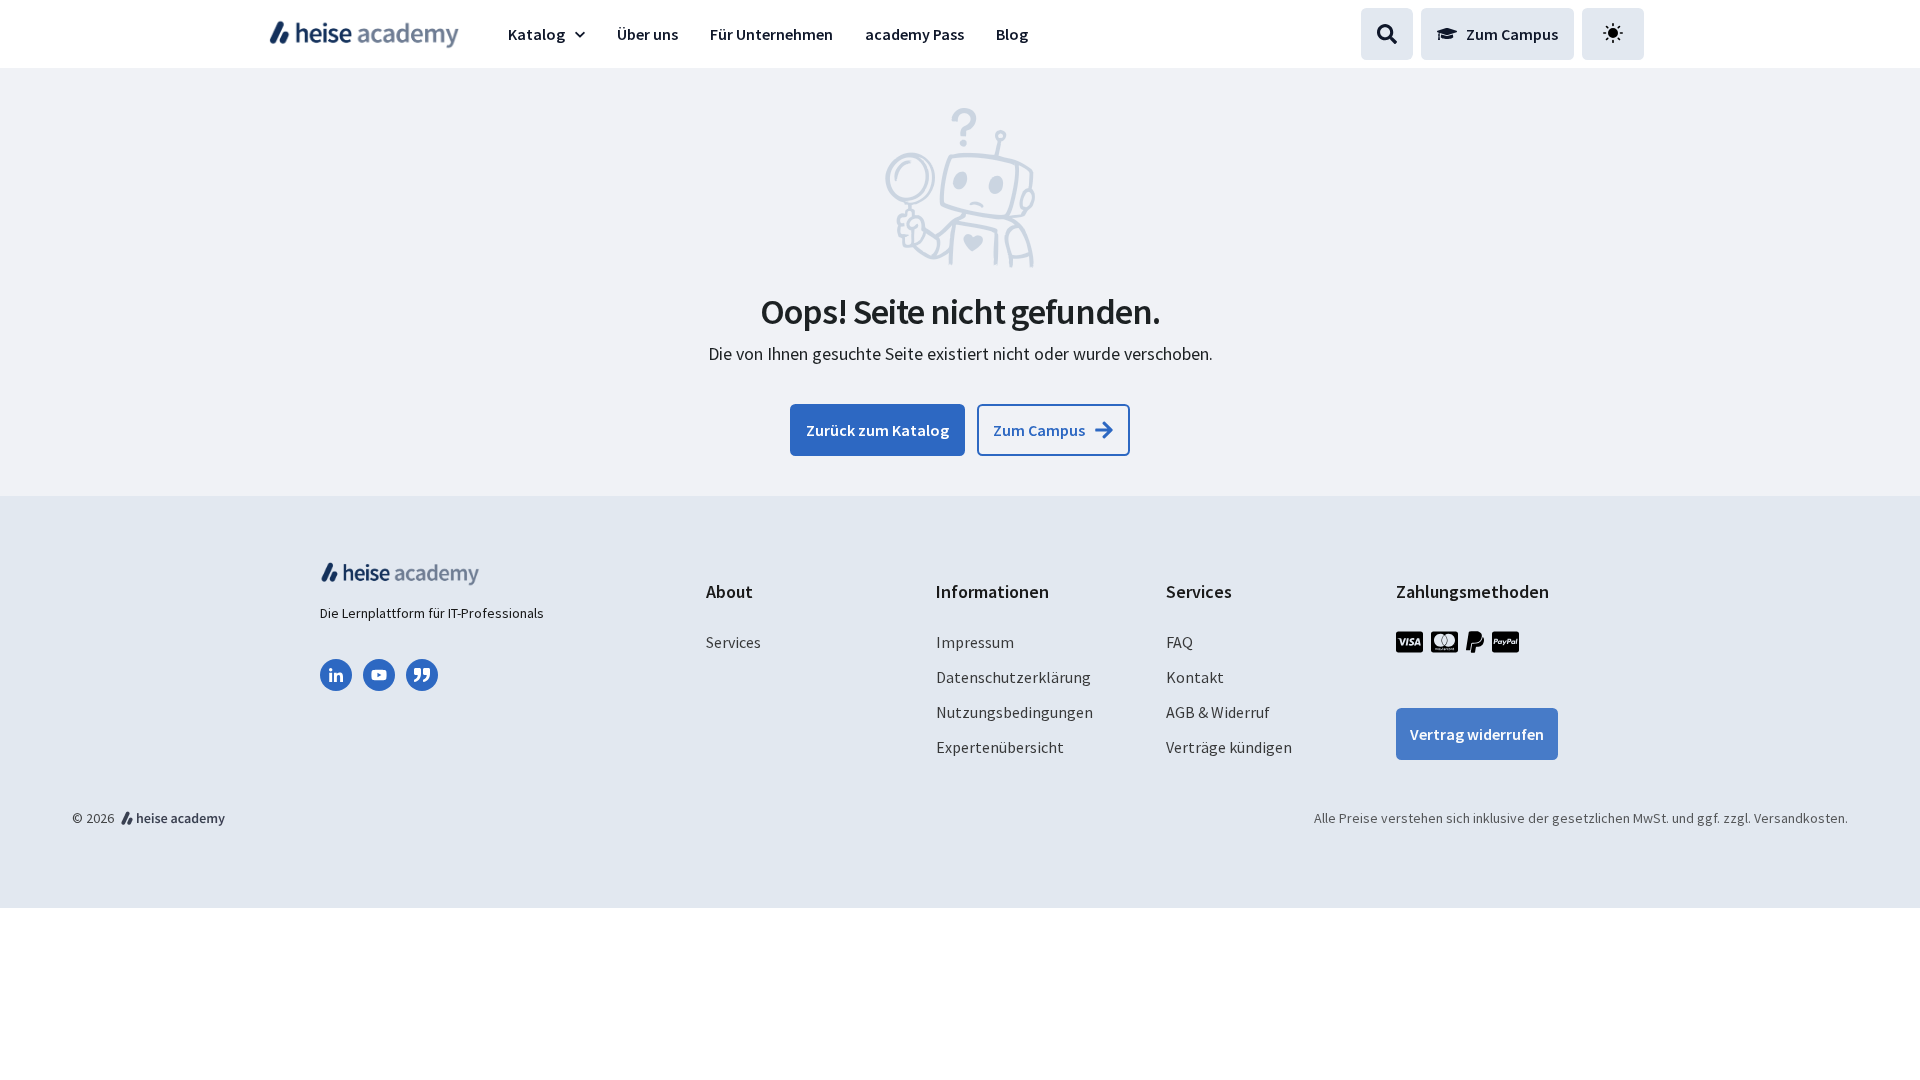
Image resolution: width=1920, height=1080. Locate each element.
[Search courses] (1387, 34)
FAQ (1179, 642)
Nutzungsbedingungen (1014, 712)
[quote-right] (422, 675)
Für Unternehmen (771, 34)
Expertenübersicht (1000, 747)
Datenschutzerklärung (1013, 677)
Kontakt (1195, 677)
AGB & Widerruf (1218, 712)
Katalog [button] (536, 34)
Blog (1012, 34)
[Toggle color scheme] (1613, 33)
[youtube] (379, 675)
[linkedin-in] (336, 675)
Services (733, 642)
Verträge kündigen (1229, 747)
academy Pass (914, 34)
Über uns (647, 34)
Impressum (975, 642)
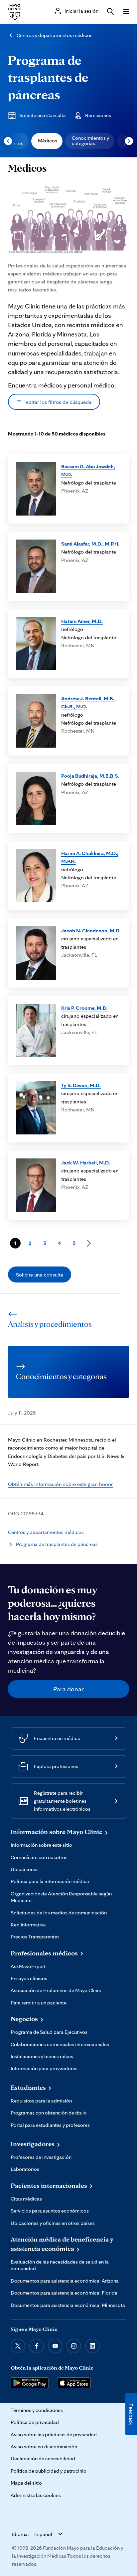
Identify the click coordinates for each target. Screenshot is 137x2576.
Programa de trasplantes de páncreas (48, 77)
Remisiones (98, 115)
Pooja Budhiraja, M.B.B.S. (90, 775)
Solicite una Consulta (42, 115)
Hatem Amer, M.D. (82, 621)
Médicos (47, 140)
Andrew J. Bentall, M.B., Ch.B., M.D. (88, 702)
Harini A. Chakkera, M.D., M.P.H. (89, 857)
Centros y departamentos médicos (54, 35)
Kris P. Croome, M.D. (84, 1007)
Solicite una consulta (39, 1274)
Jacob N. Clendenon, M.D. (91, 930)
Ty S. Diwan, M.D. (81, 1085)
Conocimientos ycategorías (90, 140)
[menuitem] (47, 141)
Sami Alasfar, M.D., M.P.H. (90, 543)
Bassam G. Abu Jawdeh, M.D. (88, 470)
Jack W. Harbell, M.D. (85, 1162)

_____

Return every line from the records above that holds the word "Solicite".

_ANSWER BOX:_
Solicite una Consulta (42, 115)
Solicite una consulta (39, 1274)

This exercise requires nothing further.